His free hand lifts to cup my face, thumb brushing slowly along my cheekbone.

“I’m choosing you, too. For the record. The official, documented record.”

“There’s no document.”

“There should be. I’m excellent at documents.”

A faint smile tugs at me despite everything. “You’re getting better at this.”

“At what?”

“Shutting up.”

He kisses me then. Soft. Unhurried. Right there on the sidewalk between the franchise storefronts and the shop my father left me.

When he pulls back, his eyes stay on mine. Clear. Present. Unflinching.

“Dinner Thursday,” he says. “And I’ll bring the good chips.”
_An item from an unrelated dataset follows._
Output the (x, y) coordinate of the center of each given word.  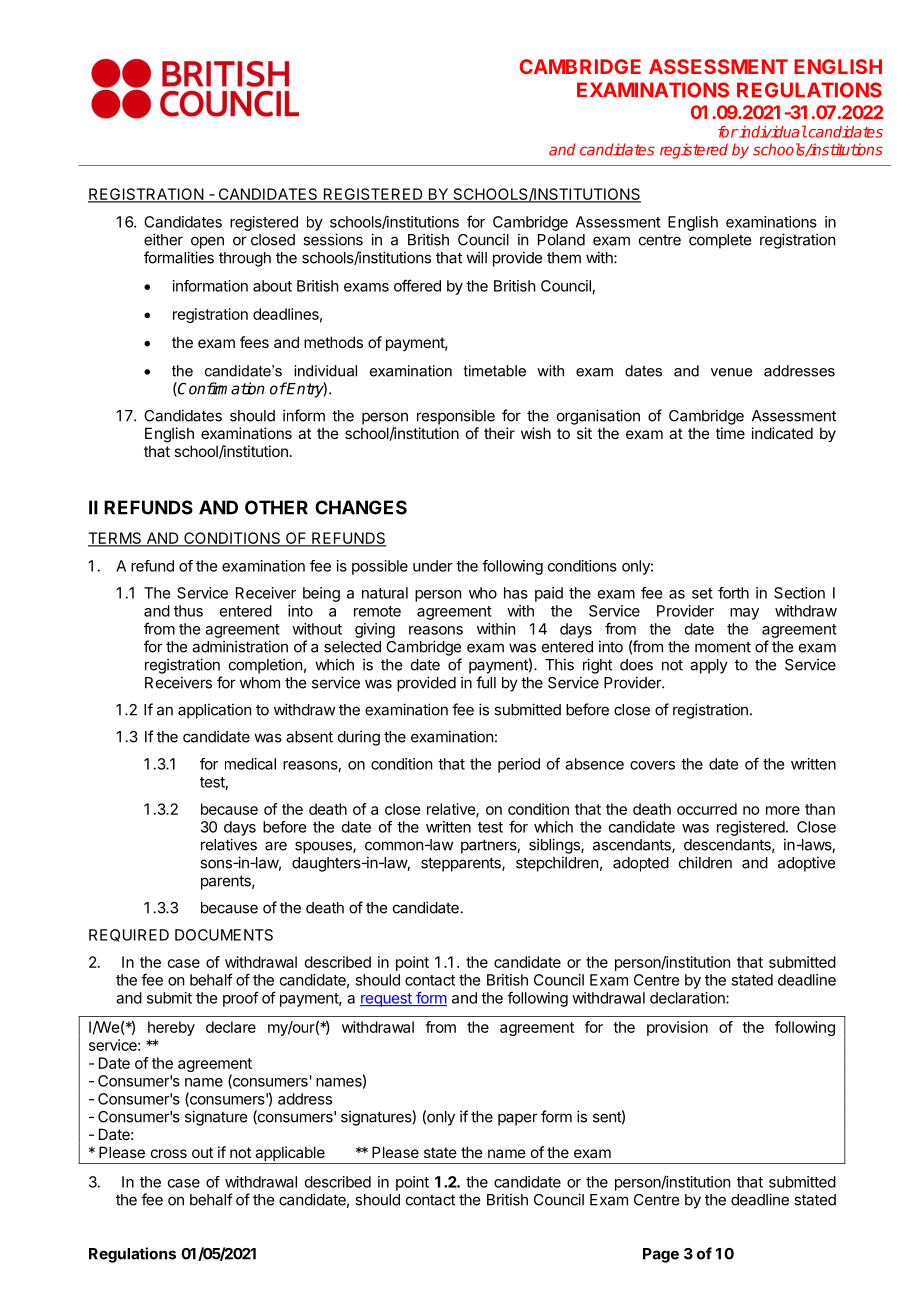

“The vending machine ones?”

“I know a guy.”

That pulls a laugh out of me, sudden and real in the quiet street. “A chip guy. Of course you do.”

He doesn’t smile like it’s funny. He smiles like it’s easy to make happen.

He walks me to my door, the one that leads up to the apartment above the shop. The apartment where I once slept on the floor because there wasn’t anything else, where I counted every penny and promised myself I would outlast everything.

I’m still here. Still standing. But outlasting doesn’t feel like the right word anymore.

At the door, he kisses me again. This one is slower. He keeps his hand at the small of my back, steady, anchoring without pressure.

“Tomorrow,” he says.

“Tomorrow.”

He waits until I’m inside before he leaves.

From the window, I watch his car pull away. The streetlight catches the roof for a second before he disappears down the road. I stay there longer than I need to, just looking at the shop below.

New shelving lines the front windows now. The register counter sits exactly where it should be. Next to it, the someday jar. Beside it, his medal.

Chosen, I think. Not saved. Not rescued. Not managed.

Chosen.

I hum three bars of that song, the one from the record in his kitchen. Quiet, off-key. The way I always do when I’m not fully paying attention to myself.

Somewhere across the city, in a penthouse kitchen overlooking half the world, I imagine he’s humming it too.